● WHAT TO DO
Copy the listing from its first line through the line containing "will (313, 750)", including the requests, and adjust every coordinate in the answers by -48.

● MATERIAL FOR THE TASK
###
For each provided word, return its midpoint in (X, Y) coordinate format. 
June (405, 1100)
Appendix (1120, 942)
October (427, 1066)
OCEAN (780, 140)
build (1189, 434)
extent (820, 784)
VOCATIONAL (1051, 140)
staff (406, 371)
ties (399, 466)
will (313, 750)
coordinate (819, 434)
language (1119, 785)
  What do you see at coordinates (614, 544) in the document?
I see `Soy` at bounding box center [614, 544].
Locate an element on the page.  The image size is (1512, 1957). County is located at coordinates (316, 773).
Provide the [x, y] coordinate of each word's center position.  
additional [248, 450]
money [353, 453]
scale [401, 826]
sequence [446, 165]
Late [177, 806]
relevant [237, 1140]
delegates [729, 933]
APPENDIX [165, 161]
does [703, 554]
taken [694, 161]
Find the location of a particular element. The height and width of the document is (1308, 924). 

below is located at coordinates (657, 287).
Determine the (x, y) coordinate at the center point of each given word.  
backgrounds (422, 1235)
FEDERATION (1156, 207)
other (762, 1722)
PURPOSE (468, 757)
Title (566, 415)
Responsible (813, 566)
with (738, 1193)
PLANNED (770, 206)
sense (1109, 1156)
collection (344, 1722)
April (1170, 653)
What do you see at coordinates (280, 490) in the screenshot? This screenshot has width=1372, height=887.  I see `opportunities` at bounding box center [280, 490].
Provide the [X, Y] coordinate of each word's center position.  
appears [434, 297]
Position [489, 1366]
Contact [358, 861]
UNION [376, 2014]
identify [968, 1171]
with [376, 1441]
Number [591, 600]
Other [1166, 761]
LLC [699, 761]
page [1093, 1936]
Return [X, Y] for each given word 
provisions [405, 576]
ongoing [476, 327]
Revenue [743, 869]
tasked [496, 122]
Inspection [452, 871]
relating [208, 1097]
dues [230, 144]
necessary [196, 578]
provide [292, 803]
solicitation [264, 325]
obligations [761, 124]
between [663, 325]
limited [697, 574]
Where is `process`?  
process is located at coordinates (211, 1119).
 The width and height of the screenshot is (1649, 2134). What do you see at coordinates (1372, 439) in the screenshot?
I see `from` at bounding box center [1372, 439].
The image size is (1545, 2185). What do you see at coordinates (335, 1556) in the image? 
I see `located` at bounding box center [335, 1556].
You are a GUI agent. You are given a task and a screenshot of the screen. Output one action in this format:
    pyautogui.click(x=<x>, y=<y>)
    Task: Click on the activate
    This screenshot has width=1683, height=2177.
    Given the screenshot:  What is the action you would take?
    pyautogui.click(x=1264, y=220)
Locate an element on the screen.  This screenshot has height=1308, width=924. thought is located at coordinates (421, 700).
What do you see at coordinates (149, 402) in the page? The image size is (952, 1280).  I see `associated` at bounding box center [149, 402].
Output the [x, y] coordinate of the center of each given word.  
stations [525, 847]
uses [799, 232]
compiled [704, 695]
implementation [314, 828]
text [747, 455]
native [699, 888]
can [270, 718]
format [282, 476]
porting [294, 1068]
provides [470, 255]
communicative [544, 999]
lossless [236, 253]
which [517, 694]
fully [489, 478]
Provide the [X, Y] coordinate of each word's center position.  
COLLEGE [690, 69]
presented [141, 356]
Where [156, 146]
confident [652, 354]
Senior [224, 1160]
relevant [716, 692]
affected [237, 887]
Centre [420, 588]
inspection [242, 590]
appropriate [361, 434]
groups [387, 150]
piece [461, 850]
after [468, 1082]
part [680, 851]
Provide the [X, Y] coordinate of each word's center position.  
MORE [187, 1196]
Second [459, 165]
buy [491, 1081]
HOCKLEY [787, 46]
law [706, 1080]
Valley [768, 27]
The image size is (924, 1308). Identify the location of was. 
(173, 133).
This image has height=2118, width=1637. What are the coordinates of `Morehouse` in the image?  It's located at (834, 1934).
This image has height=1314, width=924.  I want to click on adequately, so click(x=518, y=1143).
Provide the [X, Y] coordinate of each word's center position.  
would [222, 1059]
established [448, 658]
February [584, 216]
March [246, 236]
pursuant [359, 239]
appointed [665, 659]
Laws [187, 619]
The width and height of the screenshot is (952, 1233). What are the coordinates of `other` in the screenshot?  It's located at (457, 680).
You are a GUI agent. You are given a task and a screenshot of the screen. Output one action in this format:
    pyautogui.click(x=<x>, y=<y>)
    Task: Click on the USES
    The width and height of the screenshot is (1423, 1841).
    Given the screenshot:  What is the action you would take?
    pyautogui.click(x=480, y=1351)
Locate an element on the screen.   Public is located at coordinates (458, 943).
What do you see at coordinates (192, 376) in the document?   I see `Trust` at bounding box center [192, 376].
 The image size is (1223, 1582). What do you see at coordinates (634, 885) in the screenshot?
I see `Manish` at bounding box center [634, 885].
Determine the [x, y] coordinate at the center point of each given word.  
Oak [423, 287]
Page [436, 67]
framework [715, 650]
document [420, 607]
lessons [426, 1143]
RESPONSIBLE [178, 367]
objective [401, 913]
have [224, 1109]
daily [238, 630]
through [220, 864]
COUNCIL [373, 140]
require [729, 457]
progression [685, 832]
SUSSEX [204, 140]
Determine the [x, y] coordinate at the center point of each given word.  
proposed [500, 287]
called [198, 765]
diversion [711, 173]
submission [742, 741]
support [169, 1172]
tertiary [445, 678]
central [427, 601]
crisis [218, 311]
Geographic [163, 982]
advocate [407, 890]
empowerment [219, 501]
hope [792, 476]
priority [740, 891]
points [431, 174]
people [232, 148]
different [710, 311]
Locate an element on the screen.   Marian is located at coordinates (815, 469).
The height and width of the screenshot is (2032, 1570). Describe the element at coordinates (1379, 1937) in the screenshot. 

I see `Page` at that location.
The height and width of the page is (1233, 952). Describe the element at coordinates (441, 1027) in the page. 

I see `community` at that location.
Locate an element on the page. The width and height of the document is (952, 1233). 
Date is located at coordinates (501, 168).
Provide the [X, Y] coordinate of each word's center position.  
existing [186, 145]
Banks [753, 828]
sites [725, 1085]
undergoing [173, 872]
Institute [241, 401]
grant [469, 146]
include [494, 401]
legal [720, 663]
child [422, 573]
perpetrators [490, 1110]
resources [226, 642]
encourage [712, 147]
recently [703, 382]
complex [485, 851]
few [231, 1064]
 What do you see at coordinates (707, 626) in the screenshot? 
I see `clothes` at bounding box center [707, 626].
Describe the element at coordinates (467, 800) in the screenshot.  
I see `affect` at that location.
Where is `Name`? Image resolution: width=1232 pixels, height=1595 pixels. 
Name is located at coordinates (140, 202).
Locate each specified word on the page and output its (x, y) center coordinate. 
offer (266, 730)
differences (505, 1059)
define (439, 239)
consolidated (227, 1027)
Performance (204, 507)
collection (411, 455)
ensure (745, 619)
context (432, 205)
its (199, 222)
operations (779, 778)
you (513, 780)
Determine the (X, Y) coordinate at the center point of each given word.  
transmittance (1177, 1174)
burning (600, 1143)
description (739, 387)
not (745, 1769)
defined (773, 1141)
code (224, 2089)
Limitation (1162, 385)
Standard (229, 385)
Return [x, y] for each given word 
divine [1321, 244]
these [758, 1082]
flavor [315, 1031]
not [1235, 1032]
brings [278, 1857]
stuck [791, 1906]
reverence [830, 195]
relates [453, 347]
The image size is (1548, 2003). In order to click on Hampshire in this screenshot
###
● EXERCISE ANSWER
For each provided word, return its midpoint in (X, Y) coordinate format. 
June (357, 1052)
Appendix (1072, 894)
October (379, 1018)
OCEAN (732, 92)
build (1141, 386)
extent (772, 736)
VOCATIONAL (1003, 92)
staff (358, 323)
ties (351, 418)
will (265, 702)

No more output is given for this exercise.